■ Goal of the exercise: Reproduce the closing part of the entries exactly: the line with "Click the anime avatar icon in the top bar" and all lines after it, ending with the last line, and nothing else.

(Beginning of Dataset)

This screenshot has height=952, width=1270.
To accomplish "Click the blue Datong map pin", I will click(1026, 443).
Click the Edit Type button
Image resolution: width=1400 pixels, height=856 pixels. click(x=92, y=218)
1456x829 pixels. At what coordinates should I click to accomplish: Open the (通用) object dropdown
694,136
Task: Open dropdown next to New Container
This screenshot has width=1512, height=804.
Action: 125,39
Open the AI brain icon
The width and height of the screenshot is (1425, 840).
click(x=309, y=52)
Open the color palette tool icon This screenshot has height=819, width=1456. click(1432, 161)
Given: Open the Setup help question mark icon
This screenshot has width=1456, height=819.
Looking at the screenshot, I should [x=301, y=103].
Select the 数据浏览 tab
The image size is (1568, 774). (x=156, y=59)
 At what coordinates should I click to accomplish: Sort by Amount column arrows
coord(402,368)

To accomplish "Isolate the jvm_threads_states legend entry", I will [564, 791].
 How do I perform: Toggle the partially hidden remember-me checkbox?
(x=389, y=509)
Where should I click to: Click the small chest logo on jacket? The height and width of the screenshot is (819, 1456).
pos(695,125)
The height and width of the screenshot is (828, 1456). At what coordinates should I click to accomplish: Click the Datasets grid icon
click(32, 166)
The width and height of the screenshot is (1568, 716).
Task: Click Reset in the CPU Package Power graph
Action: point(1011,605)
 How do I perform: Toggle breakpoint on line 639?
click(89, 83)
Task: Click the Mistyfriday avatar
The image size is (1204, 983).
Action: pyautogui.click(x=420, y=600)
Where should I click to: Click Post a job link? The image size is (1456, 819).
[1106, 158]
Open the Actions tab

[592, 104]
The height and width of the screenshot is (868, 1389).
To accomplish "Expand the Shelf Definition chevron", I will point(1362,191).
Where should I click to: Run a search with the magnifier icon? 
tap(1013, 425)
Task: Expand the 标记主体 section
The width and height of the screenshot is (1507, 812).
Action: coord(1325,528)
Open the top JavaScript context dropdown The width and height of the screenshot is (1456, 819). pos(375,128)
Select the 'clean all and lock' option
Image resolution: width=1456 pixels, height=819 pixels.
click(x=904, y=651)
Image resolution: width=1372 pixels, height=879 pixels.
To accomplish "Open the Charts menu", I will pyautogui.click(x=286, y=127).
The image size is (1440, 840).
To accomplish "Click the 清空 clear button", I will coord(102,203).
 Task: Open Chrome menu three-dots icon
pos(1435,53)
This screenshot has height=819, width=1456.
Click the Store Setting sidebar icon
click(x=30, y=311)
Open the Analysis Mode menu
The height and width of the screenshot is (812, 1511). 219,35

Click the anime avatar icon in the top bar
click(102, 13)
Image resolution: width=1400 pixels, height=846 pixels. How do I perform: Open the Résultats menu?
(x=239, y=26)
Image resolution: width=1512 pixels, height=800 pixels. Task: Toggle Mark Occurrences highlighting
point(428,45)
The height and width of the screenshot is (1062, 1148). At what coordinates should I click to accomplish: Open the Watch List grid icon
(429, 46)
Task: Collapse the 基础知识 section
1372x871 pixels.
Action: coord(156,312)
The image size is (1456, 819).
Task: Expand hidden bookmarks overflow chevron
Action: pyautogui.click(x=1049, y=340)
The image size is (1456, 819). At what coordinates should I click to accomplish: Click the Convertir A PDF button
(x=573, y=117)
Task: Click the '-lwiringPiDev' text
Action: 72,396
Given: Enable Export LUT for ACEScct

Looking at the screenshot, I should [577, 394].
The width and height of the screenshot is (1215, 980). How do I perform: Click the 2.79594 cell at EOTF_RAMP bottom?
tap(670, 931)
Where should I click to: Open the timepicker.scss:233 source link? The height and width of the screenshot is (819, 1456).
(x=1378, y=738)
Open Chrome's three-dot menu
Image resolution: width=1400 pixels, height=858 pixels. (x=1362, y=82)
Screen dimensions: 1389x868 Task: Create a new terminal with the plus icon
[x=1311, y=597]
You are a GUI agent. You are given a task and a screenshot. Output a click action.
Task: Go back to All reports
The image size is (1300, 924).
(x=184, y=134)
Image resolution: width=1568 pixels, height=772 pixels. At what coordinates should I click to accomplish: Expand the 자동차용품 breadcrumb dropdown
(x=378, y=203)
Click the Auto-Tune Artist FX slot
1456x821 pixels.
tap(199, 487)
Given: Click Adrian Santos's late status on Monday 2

(End of Dataset)

■ Your solution:
Click the anime avatar icon in the top bar
click(102, 13)
Image resolution: width=1400 pixels, height=846 pixels. How do I perform: Open the Résultats menu?
(x=239, y=26)
Image resolution: width=1512 pixels, height=800 pixels. Task: Toggle Mark Occurrences highlighting
point(428,45)
The height and width of the screenshot is (1062, 1148). At what coordinates should I click to accomplish: Open the Watch List grid icon
(429, 46)
Task: Collapse the 基础知识 section
1372x871 pixels.
Action: coord(156,312)
The image size is (1456, 819).
Task: Expand hidden bookmarks overflow chevron
Action: pyautogui.click(x=1049, y=340)
The image size is (1456, 819). At what coordinates should I click to accomplish: Click the Convertir A PDF button
(x=573, y=117)
Task: Click the '-lwiringPiDev' text
Action: 72,396
Given: Enable Export LUT for ACEScct

Looking at the screenshot, I should [577, 394].
The width and height of the screenshot is (1215, 980). How do I perform: Click the 2.79594 cell at EOTF_RAMP bottom?
tap(670, 931)
Where should I click to: Open the timepicker.scss:233 source link? The height and width of the screenshot is (819, 1456).
(x=1378, y=738)
Open Chrome's three-dot menu
Image resolution: width=1400 pixels, height=858 pixels. (x=1362, y=82)
Screen dimensions: 1389x868 Task: Create a new terminal with the plus icon
[x=1311, y=597]
You are a GUI agent. You are given a task and a screenshot. Output a click action.
Task: Go back to All reports
The image size is (1300, 924).
(x=184, y=134)
Image resolution: width=1568 pixels, height=772 pixels. At what coordinates should I click to accomplish: Expand the 자동차용품 breadcrumb dropdown
(x=378, y=203)
Click the Auto-Tune Artist FX slot
1456x821 pixels.
tap(199, 487)
Given: Click Adrian Santos's late status on Monday 2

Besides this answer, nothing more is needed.